= El Dorado (side-wheeler) =

El Dorado was a 153 ton side-wheel steamship, was ordered by Captain J. W. Wright and built by Thomas Collyer. It was originally to be named Caribbean; however she was sold while still on the stocks to Howland & Aspinwall, who were building up a fleet of steamers on the Atlantic Ocean.

==Aspinwall Steam Transportation Line==
After news of the California Gold Rush was arrived, George W. Aspinwall, of Philadelphia then had Thomas Young in Wilmington, Delaware, have El Dorado rigged as a 3-masted schooner to sail around Cape Horn to San Francisco Bay. Upon reaching San Francisco in February 1850, Aspinwall had Domingo Marcucci take down the masts and rigging to convert it for running as a steamboat on the Sacramento River between San Francisco and Sacramento. The Aspinwall Line had El Dorado running twice weekly on this run against the 327-ton Mckim and 755-ton Senator of Simmons, Hutchinson & Company.

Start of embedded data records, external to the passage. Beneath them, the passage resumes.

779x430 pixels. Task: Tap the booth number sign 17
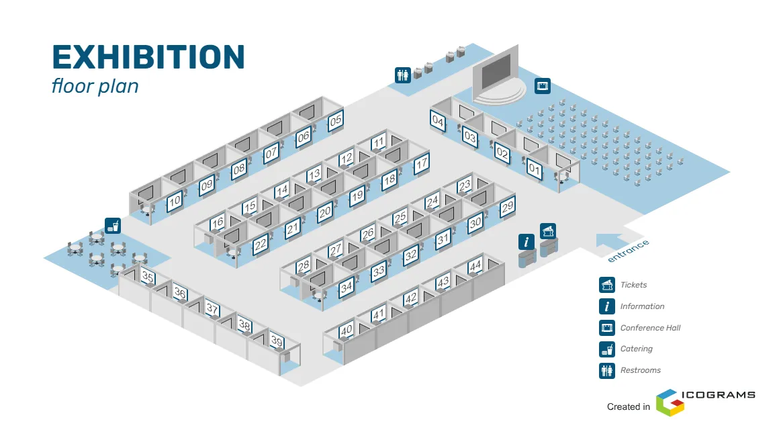coord(421,163)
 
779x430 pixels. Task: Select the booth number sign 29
coord(508,207)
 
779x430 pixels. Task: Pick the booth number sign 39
coord(277,341)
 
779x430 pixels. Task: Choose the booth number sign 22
coord(261,244)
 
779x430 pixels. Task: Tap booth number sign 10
coord(175,200)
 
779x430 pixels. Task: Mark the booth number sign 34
coord(347,288)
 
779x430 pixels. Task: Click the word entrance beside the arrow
coord(629,251)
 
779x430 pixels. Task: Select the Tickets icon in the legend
coord(607,285)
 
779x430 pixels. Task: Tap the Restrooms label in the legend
coord(640,370)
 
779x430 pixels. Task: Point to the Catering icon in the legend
coord(607,349)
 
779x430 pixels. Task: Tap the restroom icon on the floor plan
coord(403,75)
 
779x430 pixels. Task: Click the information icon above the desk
coord(526,242)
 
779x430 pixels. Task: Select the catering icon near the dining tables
coord(112,225)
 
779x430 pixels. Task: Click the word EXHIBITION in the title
coord(148,57)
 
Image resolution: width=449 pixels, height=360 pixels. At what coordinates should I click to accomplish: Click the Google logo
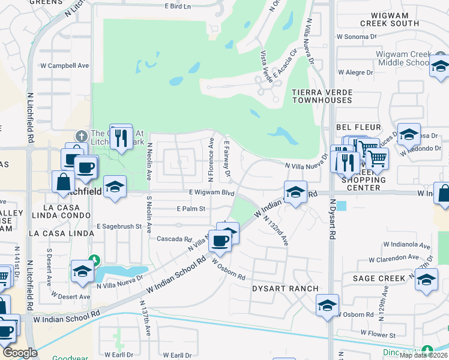pyautogui.click(x=20, y=353)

By that spring the El Dorado had been switched to the run to Stockton, making connections with the Captain Sutter which was put on the run up the San Joaquin River to Grayson City and the Tuolumne River to Tuolumne City with the Georgiana. The steamer Captain Sutter was run daily on this route until June 1850, when she was sent to run in the Sacramento River above Sacramento.

Faced with the mushrooming numbers of steamers appearing on all the rivers, the Aspinwall Steam Transportation Line offered the El Dorado, Captain Sutter, its other steamboats and its other boats and barges for sale from November 1850.

==Later Owners==
El Dorado was purchased by June 1851 by the San Francisco Towboat Company run by James Blair, formerly manager of the Aspinwall Line in San Francisco. El Dorado and steam tugs Firefly and Redding were used for towing ships in San Francisco Bay, "to the heads at all times or to any part of the bay and harbor."